• [Source information]:
----

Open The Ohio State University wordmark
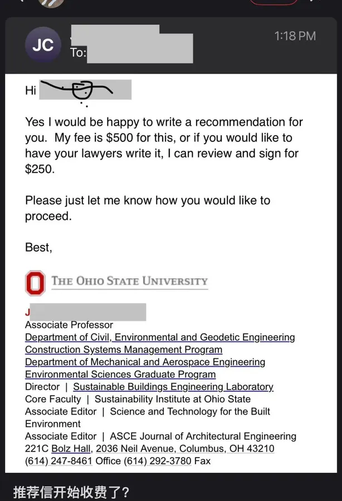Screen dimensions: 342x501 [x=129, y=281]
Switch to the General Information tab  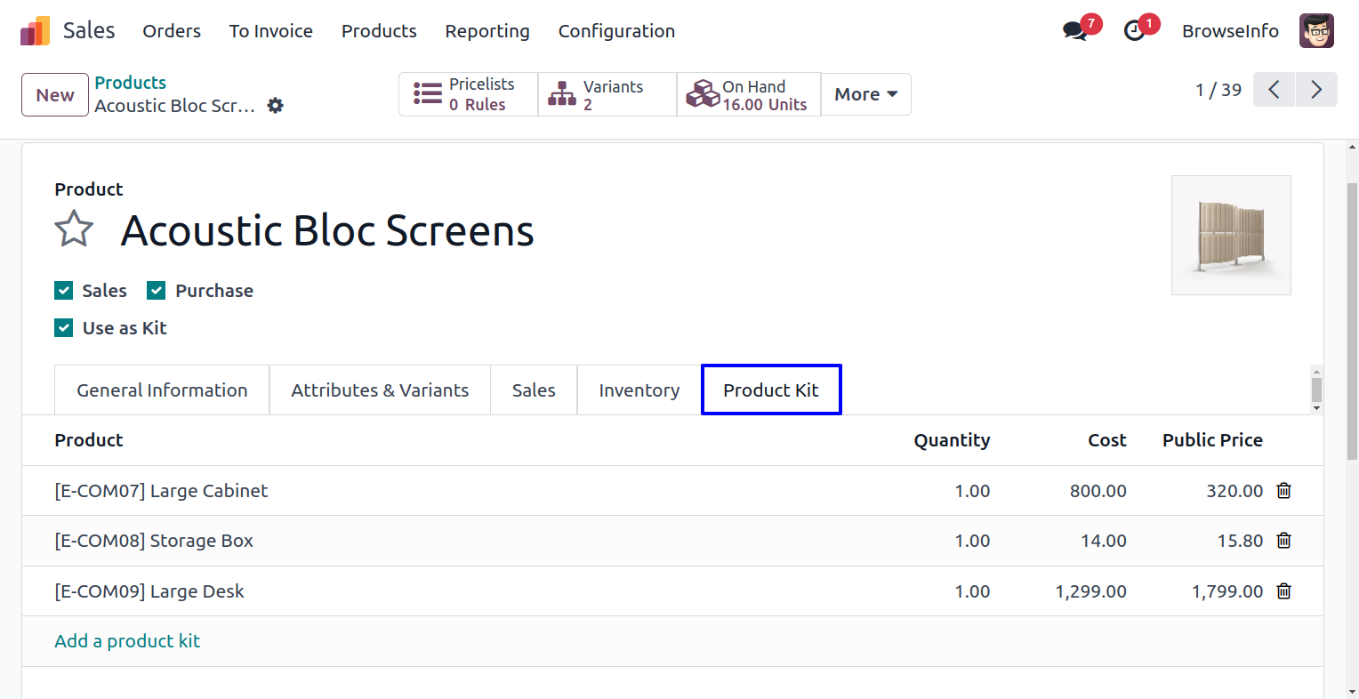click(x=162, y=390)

----

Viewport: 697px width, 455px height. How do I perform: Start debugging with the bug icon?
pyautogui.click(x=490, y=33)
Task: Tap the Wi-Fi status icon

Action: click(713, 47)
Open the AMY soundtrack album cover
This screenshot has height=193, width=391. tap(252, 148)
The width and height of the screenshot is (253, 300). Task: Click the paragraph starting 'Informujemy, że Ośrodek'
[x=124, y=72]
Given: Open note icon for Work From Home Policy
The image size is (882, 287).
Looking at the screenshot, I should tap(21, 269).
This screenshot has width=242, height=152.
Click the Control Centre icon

----

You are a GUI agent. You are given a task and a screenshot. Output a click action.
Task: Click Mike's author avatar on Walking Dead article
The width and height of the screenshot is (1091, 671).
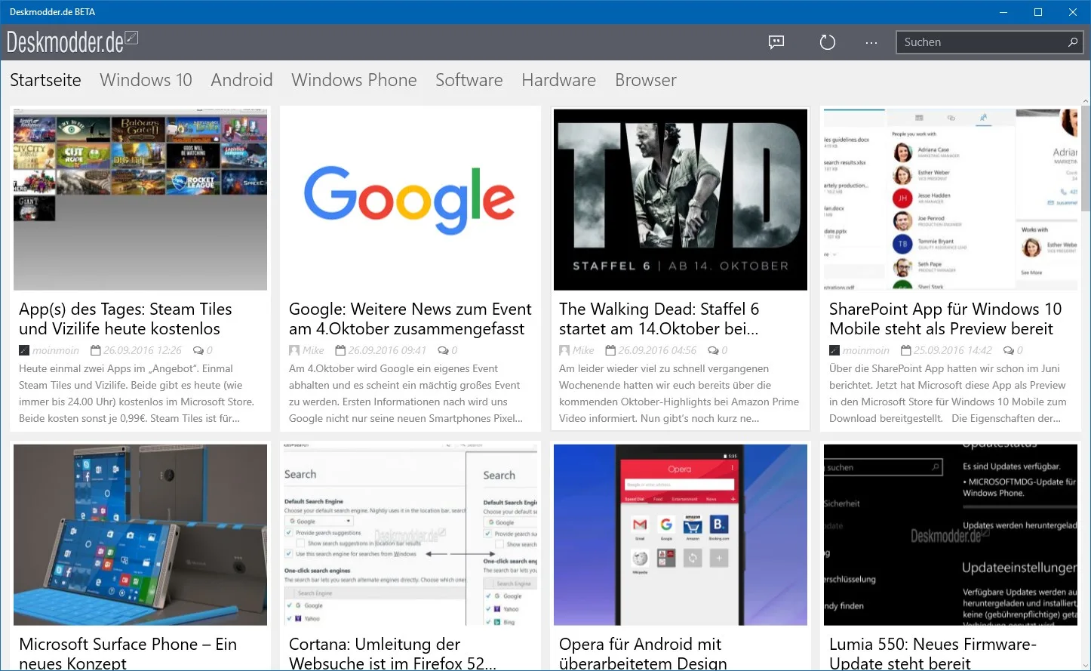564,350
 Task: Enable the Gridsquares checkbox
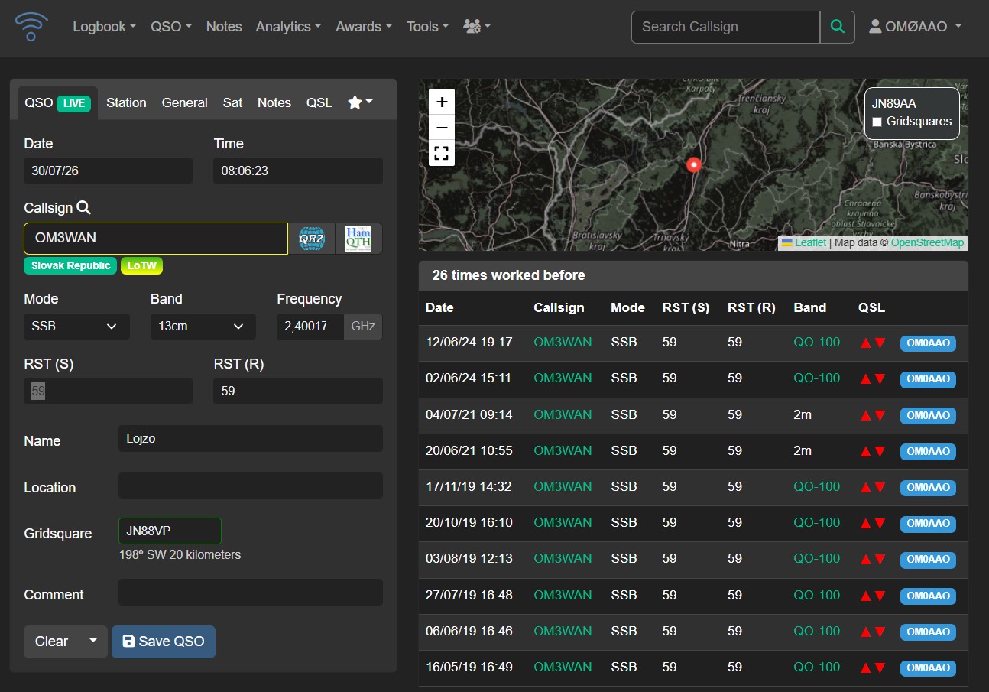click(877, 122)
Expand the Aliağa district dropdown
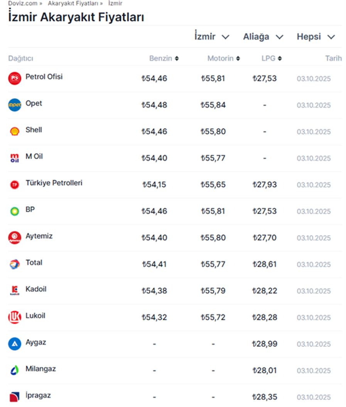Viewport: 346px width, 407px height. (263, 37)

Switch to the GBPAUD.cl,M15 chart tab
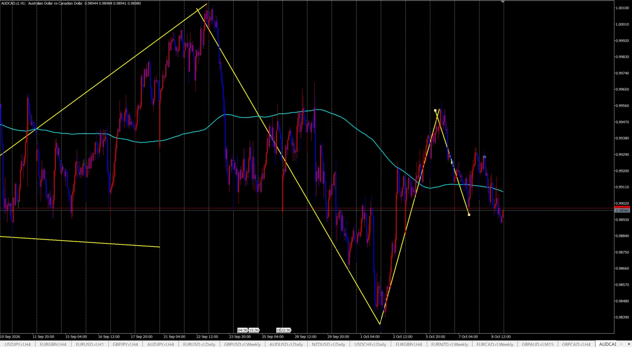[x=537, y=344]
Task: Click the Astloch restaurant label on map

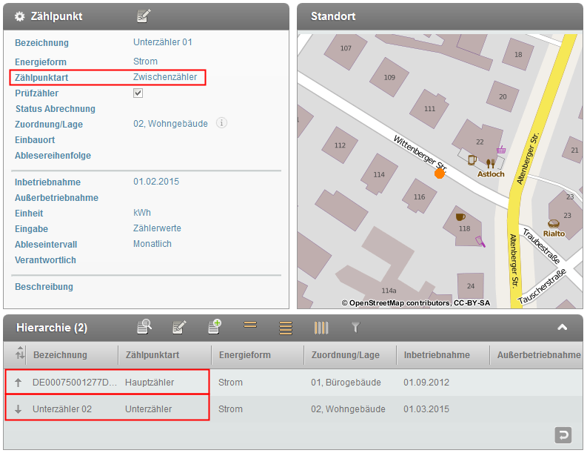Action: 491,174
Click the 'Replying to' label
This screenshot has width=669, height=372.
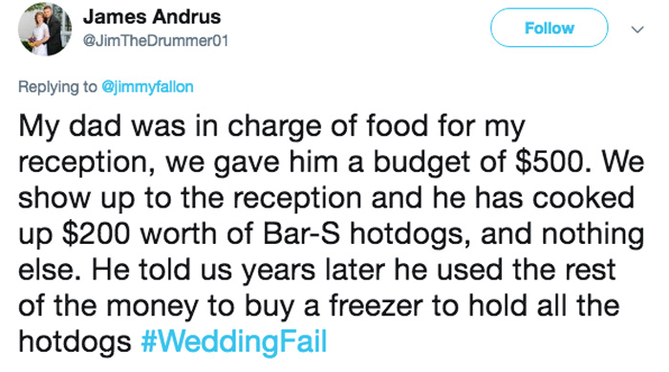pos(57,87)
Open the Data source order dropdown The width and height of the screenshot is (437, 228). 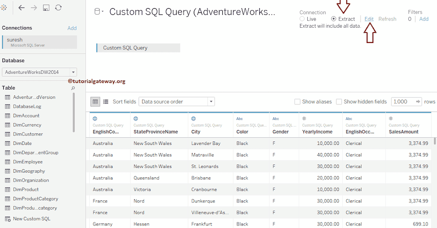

----

• [Your task]:
In the listing above, find the line containing "The width and height of the screenshot is (253, 300)." and the line containing "Click the Control Centre icon", then retype both and every line between them exactly, with nothing else.

• [Task solution]:
The width and height of the screenshot is (253, 300). Task: Click the paragraph starting 'Informujemy, że Ośrodek'
[x=124, y=72]
Given: Open note icon for Work From Home Policy
The image size is (882, 287).
Looking at the screenshot, I should tap(21, 269).
This screenshot has width=242, height=152.
Click the Control Centre icon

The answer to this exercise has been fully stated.